---------- Passage shown

Item 3. Legal Proceedings
There are no material pending legal proceedings with respect to the
Trust or the Trust Depositor involving the Trust, the Trust Depositor or
Newcourt Financial USA Inc., as Servicer, other than ordinary or routine
litigation incidental to the Trust assets or the Servicer's duties under the
Pooling and Servicing Agreement, dated as of October 15, 1998 among the Trust
Depositor, the Trust, Newcourt Financial USA Inc., as Servicer, and Harris Trust
and Savings Bank, as Indenture Trustee.

--------------------

**Task**
Continue the legal proceedings disclosure above, starting after its final sentence.

---------- Supplied material

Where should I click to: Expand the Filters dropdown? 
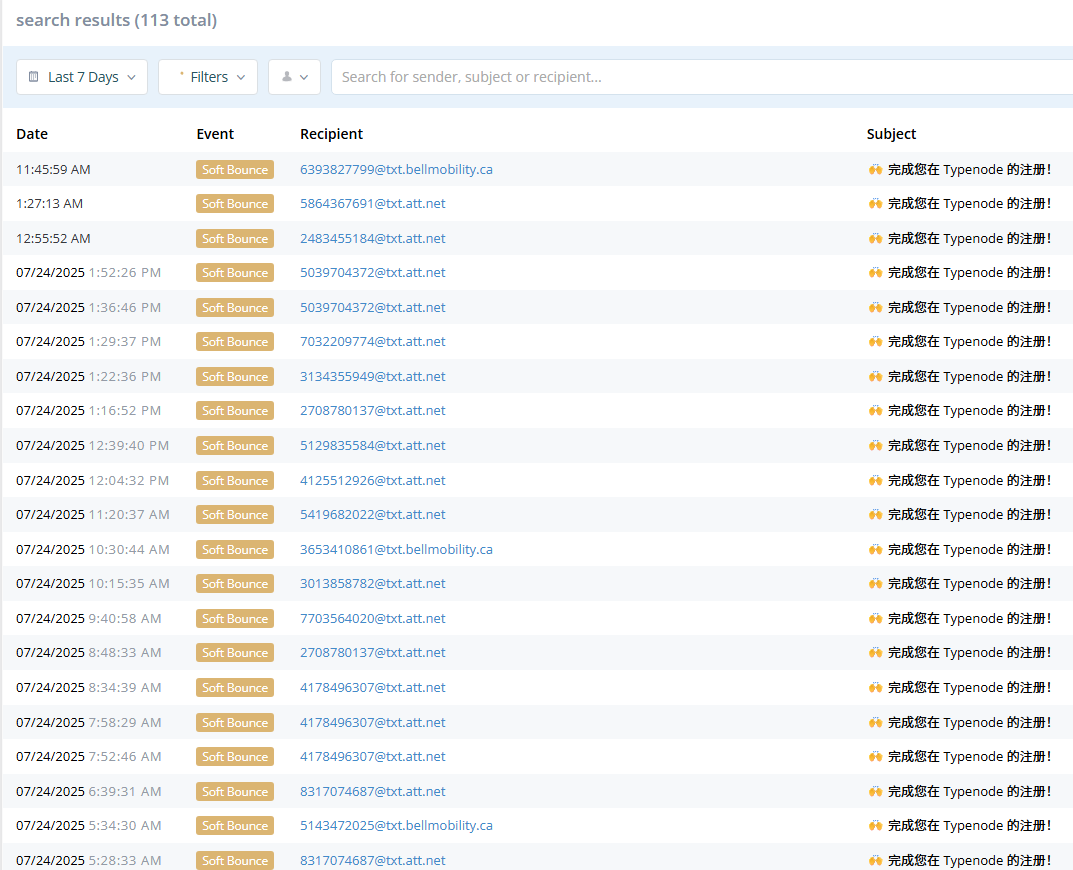(208, 77)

--------------------

**Result of this task**
Item 4. Submission of Matters to a Vote of Security Holders
None
PART II
Item 5. Market for Registrant's Common Equity and Related Stockholder Matters
(a) The Trust has issued the 5.007% Class A-1 Receivable-Backed Notes,
Series 1998-1 ("Class A-1 Notes"), 5.170% Class A-2 Receivable-Backed
Notes, Series 1998-1 ("Class A-2 Notes"), 5.240% Class A-3
Receivable-Backed Notes, Series 1998-1 ("Class A-3 Notes"), 5.393%
Class A-4 Receivable-Backed Notes, Series 1998-1 ("Class A-4 Notes"),
5.970% Class B Receivable-Backed Notes, Series 1998-1 ("Class B
Notes"), 6.940% Class C Receivable-Backed Notes, Series 1998-1
("Class C Notes"), the 8.060% Class D Receivable-Backed Notes, Series
1998-1 ("Class D Notes") and the 9.440% Class E Receivable-Backed
Notes, Series 1998-1 ("Class E Notes" and together with the Class A-1
Notes, Class A-2 Notes, Class A-3 Notes, Class A-4 Notes, the Class B
Notes, the Class C Notes and the Class D Notes, the "Notes"). There
is no established public trading market for the Notes.
(b) Except for the Class D Notes and the Class E Notes, all of the Notes
were issued in book-entry form only. There is only one holder of
record for each of the Class A-1 Notes, Class A-2 Notes, Class A-3
Notes, Class A-4 Notes, Class B Notes and Class C Notes.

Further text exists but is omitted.